Using previously described techniques,[1,6,10,13] surface electrodes were positioned over the muscle belly of the following right-sided muscles: RA: 3 cm lateral and 3 cm superior to the umbilicus to avoid the thickest layer of adipose tissue[6,10] EO: Midway between the anterior superior iliac spine and rib cage parallel to the muscle fibers[6,10] LT: 2 cm lateral to the T9 spinous process parallel to the muscle mass[1] LM: 2 cm lateral to the lumbosacral junction[7] GM: Anterosuperior to the gluteus maximus and just inferior to the iliac crest parallel to the muscle fibers[6] The electrodes were configured in parallel with the muscle fibers. A common ground electrode was placed on the skin overlying the medial malleolus of the right ankle. To avoid cross-talk, the electrodes were placed 2 cm lateral to the T9 spinous process parallel to the muscle mass for the LT and 2 cm lateral to the lumbosacral junction for the LM.[7,8] The interelectrode distance between these surface electrodes diminished the opportunity for cross-talk.[10]

Manual Muscle Testing

EMG activity collected during the side-bridge exercises was normalized to maximum voluntary isometric contraction (MVIC).[17,26,30] Using the break test, muscle test procedures were modeled[15] and modified so ankles were held when applicable (RA, EO, LT, and LM testing) for support. In addition, external resistance was applied by the investigator to ensure the effort given by subjects was maximal (Figure 1, Appendix 1, available online at sph.sagepub.com/supplemental).
Figure 1.

Procedures used to evoke maximum voluntary isometric contractions for (a) rectus abdominis, (b) external oblique, (c) longissimus thoracis and lumbar multifidus, and (d) gluteus medius.

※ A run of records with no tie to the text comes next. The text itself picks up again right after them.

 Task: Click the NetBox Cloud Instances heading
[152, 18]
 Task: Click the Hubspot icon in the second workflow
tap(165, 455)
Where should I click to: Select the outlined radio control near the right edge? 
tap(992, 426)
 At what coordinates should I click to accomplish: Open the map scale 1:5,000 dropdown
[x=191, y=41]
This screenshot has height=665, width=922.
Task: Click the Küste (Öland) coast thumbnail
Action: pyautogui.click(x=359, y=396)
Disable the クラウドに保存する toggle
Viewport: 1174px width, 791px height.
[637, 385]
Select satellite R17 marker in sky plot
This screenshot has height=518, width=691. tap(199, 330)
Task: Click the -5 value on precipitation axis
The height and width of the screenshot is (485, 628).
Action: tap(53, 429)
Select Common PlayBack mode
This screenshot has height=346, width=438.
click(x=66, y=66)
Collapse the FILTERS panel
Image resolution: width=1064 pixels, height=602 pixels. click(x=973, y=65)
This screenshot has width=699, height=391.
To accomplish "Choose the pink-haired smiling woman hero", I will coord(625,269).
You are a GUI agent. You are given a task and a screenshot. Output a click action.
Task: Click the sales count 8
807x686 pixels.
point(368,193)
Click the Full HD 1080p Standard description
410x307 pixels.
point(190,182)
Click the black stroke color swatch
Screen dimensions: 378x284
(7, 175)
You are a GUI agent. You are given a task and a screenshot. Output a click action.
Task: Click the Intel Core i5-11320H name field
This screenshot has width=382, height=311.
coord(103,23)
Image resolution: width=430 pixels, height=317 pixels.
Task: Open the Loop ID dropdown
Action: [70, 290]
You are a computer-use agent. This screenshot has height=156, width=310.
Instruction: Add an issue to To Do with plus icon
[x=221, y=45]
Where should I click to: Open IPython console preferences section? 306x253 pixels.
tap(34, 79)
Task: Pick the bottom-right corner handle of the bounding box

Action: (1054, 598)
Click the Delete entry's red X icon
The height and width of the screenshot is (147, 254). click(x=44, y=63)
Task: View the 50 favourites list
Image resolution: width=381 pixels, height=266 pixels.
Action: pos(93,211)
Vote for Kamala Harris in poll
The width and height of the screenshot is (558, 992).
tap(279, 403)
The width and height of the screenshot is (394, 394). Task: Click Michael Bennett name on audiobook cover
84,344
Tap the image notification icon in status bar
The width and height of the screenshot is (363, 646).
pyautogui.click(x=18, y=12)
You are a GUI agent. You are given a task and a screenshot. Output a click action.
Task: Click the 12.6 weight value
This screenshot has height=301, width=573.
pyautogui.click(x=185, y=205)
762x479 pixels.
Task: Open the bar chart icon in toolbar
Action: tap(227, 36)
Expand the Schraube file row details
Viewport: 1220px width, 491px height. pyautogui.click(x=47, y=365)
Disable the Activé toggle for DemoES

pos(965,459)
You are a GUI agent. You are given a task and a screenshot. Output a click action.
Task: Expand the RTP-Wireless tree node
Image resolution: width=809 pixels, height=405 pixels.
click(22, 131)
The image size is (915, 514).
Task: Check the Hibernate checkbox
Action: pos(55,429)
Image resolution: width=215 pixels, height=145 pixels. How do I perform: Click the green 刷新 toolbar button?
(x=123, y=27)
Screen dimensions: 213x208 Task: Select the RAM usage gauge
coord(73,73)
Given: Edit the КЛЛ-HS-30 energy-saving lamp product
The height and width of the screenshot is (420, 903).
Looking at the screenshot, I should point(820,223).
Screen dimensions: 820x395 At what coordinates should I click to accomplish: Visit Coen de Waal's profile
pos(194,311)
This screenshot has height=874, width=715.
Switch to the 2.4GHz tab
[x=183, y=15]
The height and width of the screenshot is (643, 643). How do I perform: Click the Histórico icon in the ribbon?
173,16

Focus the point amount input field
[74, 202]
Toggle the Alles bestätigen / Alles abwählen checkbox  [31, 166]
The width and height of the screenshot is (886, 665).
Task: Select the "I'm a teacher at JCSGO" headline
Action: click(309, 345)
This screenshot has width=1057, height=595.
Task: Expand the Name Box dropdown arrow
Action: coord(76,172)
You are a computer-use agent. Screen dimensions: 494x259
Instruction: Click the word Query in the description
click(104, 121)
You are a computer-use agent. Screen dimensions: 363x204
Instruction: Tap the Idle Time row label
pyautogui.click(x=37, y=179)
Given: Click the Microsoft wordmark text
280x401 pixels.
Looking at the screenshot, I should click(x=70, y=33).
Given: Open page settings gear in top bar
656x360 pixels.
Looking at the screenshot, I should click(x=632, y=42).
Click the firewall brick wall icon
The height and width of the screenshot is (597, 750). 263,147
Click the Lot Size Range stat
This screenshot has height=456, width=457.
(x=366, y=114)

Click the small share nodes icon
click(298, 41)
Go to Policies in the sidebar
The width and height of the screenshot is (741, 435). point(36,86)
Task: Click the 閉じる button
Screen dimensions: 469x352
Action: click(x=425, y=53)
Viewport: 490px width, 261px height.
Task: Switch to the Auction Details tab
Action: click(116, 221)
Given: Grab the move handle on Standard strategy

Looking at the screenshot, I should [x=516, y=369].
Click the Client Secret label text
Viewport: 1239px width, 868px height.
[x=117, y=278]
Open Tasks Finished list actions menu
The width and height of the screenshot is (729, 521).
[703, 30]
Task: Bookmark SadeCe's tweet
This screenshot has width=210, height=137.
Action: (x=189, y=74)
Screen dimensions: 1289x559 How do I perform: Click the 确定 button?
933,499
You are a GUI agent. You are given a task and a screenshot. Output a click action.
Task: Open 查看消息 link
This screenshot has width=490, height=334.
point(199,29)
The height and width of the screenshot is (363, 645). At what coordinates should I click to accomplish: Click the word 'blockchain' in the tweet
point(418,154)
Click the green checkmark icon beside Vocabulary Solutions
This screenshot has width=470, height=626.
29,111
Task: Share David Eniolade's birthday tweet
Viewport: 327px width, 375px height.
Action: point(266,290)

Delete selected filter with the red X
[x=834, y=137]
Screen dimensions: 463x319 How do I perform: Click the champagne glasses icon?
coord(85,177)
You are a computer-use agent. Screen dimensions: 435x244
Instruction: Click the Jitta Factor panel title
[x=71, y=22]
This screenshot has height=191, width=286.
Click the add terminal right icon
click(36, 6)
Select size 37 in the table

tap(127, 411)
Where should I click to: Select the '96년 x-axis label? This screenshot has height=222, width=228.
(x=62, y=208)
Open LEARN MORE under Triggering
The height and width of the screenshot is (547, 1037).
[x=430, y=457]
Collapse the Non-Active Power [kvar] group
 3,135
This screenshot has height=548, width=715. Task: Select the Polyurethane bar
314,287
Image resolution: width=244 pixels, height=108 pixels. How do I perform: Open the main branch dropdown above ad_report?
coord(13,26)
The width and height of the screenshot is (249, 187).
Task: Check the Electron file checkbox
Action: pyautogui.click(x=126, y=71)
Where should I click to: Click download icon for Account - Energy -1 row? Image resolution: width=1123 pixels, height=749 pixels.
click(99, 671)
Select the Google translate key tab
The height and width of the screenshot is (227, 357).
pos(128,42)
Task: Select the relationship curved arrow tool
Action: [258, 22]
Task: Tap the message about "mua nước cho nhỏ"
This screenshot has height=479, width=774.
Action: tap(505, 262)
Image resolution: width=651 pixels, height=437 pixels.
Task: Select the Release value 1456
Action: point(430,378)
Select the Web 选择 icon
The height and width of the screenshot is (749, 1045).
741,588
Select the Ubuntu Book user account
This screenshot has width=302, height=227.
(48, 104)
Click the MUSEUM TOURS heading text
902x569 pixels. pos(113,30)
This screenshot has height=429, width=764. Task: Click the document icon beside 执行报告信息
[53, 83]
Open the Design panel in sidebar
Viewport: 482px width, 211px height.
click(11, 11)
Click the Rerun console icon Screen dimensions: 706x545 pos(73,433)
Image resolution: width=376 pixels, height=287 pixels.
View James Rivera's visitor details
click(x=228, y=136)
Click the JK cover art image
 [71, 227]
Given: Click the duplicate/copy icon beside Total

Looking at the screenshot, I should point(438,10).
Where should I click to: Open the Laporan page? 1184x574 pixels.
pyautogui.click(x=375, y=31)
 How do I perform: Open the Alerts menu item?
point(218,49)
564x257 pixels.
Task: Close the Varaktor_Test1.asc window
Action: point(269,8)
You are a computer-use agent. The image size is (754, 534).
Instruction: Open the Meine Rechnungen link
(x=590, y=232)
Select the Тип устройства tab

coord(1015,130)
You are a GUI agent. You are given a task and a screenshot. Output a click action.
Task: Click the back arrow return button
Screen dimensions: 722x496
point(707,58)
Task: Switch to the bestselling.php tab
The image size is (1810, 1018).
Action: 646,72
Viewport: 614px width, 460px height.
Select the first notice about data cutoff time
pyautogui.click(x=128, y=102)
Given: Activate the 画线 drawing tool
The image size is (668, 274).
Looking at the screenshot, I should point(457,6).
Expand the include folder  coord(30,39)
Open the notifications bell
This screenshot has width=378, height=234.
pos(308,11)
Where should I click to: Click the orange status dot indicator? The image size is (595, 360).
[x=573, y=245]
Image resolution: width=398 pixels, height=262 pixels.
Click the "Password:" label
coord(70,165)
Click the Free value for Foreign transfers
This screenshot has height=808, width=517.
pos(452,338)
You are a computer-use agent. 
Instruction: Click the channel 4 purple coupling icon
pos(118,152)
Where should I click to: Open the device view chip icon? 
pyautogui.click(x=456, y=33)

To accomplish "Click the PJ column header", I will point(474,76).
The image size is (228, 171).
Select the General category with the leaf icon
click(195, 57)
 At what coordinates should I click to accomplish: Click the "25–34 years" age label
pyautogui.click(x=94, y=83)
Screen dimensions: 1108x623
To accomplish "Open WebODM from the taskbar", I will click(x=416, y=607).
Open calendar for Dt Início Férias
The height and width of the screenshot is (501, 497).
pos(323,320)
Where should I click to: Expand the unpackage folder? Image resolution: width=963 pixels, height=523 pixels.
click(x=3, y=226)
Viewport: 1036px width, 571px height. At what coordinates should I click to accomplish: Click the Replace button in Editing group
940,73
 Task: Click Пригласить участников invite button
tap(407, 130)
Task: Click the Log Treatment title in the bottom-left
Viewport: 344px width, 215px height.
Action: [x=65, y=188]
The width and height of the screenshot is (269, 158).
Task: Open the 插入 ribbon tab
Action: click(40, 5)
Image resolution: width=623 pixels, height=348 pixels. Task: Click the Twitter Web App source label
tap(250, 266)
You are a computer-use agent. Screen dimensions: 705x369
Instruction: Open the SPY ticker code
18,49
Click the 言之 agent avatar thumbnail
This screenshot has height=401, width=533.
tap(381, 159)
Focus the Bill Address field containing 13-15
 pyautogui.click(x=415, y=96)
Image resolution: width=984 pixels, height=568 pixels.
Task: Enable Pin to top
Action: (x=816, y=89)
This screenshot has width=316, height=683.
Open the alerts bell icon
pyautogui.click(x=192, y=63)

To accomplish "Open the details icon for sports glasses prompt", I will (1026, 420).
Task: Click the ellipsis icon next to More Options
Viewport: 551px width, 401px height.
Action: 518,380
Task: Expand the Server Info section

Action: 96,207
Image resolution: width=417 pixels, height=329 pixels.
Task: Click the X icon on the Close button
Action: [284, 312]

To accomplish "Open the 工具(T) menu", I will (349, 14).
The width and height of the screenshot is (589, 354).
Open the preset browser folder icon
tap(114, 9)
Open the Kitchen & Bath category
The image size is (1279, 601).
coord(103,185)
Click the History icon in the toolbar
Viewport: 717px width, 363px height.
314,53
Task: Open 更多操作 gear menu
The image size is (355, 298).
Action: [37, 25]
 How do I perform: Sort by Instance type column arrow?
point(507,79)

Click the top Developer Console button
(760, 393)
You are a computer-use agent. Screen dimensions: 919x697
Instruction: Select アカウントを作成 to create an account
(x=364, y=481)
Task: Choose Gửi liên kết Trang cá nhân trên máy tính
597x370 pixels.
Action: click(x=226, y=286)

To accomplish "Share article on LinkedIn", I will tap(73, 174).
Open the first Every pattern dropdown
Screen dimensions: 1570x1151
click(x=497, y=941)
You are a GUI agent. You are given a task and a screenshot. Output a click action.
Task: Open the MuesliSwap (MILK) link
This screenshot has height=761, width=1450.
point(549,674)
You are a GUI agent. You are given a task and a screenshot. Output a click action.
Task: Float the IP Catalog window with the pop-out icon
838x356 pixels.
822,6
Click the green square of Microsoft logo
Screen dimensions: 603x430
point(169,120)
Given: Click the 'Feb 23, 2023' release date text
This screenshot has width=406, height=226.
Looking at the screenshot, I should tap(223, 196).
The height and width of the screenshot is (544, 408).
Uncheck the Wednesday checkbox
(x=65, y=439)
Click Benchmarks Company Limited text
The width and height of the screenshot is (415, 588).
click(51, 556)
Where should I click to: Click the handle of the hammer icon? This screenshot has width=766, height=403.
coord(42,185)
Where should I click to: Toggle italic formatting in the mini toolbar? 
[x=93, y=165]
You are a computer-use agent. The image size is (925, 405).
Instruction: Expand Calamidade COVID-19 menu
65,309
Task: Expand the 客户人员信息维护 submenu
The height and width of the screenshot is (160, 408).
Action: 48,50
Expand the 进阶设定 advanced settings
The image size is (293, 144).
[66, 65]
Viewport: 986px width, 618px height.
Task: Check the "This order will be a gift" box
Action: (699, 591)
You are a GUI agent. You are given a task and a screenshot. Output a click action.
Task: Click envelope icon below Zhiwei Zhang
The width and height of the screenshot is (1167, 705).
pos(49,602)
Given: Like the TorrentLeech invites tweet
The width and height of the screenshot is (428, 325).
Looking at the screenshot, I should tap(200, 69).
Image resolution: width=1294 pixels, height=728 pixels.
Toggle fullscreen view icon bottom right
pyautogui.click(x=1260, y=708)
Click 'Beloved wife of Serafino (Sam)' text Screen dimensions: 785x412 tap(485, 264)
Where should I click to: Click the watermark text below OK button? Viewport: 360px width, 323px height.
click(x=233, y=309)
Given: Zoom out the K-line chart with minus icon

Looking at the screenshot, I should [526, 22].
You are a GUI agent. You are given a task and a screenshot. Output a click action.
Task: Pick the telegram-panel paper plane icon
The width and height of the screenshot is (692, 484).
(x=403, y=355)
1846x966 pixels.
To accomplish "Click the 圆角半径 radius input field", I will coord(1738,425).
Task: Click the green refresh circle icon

Procedures used to evoke maximum voluntary isometric contractions for (a) rectus abdominis, (b) external oblique, (c) longissimus thoracis and lumbar multifidus, and (d) gluteus medius. Each subject performed 3 repetitions of 4 bilateral exercises (Figure 2, Appendix 1) in random order. A metronome set at 40 beats per minute was used to standardize the rate of movement of the hips across subjects. Successful performance of each side-bridge exercise was judged by 1 examiner, demonstrating a movement in sequence with the metronome while elevating the trunk in neutral spinal alignment. Failure resulted in exclusion from the study. Subjects were allowed a 2-minute rest between each exercise to avoid fatigue. EMG recruitment data were analyzed for 5 muscles during the 4 exercises performed bilaterally. The dependent variable was normalized peak EMG activity (%MVIC) for each of the muscles. To permit meaningful comparisons among study subjects, raw EMG data were normalized to the MVIC data of the muscle being analyzed. This yielded muscle activation as %MVIC. Peak activation for each muscle was calculated from the normalized data using a 200-ms window about the peak.
Figure 2.

Midpoints of exercises performed. (a) Torso-elevated side support (TESS), (b) feet-elevated side support (FESS), (c) clamshell, and (d) rotational side-bridge (RSB).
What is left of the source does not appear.